5. Can I augment/customize my 3pi by adding my own electronics/sensors?
   • Yes. The easiest way to augment your 3pi is through an expansion kit, which can comes either with cutouts that let you see the LCD below or without cutouts. The version without cutouts replaces the LCD, giving you access to more I/O lines and more prototyping space. An expansion kit is not required for addition of your own electronics, however.
   • The 3pi robot has a limited number of free I/O lines that can be used as inputs for additional sensors or to control additional electronics such as LEDs or servos. Please see section 10.c of the 3pi user's guide for more information.
6. Are wheel encoders included or can they be added to the 3pi robot? Are there sufficient I/O lines available for encoders?

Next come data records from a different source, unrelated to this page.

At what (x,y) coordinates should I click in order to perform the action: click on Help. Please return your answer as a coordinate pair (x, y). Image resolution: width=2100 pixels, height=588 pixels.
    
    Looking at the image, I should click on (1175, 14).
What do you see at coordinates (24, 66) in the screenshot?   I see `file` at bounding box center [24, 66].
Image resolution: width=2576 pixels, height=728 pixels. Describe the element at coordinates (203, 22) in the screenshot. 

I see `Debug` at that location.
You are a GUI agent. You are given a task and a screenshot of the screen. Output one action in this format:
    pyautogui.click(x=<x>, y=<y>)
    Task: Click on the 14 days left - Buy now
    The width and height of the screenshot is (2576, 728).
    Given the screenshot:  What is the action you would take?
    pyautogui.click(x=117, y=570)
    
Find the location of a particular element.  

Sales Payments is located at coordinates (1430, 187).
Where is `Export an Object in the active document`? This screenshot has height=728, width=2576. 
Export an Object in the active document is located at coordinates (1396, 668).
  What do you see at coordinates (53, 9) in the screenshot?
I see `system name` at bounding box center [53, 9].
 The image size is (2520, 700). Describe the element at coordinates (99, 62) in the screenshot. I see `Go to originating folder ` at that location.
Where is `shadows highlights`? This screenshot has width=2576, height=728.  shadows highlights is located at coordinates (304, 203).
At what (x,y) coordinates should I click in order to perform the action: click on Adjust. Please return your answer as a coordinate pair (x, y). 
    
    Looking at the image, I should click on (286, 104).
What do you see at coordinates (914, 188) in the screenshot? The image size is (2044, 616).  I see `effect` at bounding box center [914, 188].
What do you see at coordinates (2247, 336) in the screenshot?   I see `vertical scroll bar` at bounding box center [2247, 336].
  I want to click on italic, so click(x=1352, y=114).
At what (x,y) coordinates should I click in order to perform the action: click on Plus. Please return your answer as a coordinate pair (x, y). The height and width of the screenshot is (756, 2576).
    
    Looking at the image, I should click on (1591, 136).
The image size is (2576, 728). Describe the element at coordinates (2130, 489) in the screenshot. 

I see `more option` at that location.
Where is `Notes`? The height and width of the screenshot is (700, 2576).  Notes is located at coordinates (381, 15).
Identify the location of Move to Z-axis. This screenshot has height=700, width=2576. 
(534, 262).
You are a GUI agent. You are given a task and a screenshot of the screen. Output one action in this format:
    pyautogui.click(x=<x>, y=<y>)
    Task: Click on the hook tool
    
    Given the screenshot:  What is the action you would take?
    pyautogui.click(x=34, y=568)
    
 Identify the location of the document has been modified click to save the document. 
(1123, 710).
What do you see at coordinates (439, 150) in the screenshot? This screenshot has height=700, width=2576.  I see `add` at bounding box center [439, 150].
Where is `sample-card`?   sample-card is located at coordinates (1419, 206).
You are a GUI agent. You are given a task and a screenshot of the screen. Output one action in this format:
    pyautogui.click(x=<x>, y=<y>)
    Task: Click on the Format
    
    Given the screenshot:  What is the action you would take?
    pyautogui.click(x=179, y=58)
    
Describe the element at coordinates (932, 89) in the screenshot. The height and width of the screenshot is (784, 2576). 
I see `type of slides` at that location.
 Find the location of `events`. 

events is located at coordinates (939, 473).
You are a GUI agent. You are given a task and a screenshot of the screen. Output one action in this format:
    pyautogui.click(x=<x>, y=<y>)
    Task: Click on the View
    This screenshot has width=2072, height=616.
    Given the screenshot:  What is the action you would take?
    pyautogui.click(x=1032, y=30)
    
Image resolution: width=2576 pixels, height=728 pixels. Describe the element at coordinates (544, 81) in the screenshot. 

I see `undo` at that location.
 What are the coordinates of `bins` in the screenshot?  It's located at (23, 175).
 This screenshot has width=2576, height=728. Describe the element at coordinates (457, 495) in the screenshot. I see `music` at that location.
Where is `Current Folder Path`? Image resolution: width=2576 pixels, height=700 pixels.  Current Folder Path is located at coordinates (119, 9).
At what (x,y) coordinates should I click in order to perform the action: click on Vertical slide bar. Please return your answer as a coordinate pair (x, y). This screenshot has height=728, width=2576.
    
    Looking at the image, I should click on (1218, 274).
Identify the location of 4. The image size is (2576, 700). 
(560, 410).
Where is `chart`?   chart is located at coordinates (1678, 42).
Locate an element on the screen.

   • Unfortunately, there is no provision for encoders on the 3pi: we do not have any sensor solution and the microcontroller does not have enough I/O lines. Therefore, the only way to add encoding is to make your own sensor setup and to use an external microcontroller (for example, on an expansion PCB) to do the sensor reading. The secondary microcontroller can communicate with the main 3pi controller using the asynchronous serial lines, which are available for expansion purposes.
7. I'm adding peripherals to the 3pi that require 5 V. How much current can the 5 V (Vcc) power bus supply?
   • Because the 5 V goes through two power stages, the answer is not completely clear-cut. The 5 V regulator itself has a 900 mW power dissipation limit, so with a 4.3 V drop from the 9.3 V boost voltage to 5 V, we get just over 200 mA. The stock electronics on the 3pi typically use under 50 mA (however, this depends on what your program is doing, if you are making high-frequency noise with the buzzer, and so on), so you could figure an absolute max of 150 mA, with 100 mA being a more comfortable guideline.
   • However, the boost voltage has a limit of its own of around 1 A, which is dependent on your battery voltage. The motors and IR LEDs also use this supply, so using a lot for your 5 V will affect what is available for the motors. You can almost stall the motors and still have the full boost voltage on the motors in the stock configuration; if you're also drawing an extra 200 mA for other electronics, the boost voltage will start dropping as the motors approach stall, though this is not necessarily a bad thing since it will limit the stress on the motors and lower the voltage drop on the linear regulator.
8. What is the purpose of the small piece of electrical tape stuck on the bottom of the 3pi PCB near the ball caster? Can I remove it?
   • The electrical tape provides extra protection for the boost regulator circuit. It is easy to touch this area of the PCB with your finger when pushing the power or reset button, and without the tape your finger can change the boost voltage to levels that are out of spec for components on the board. We do not recommend that you remove it.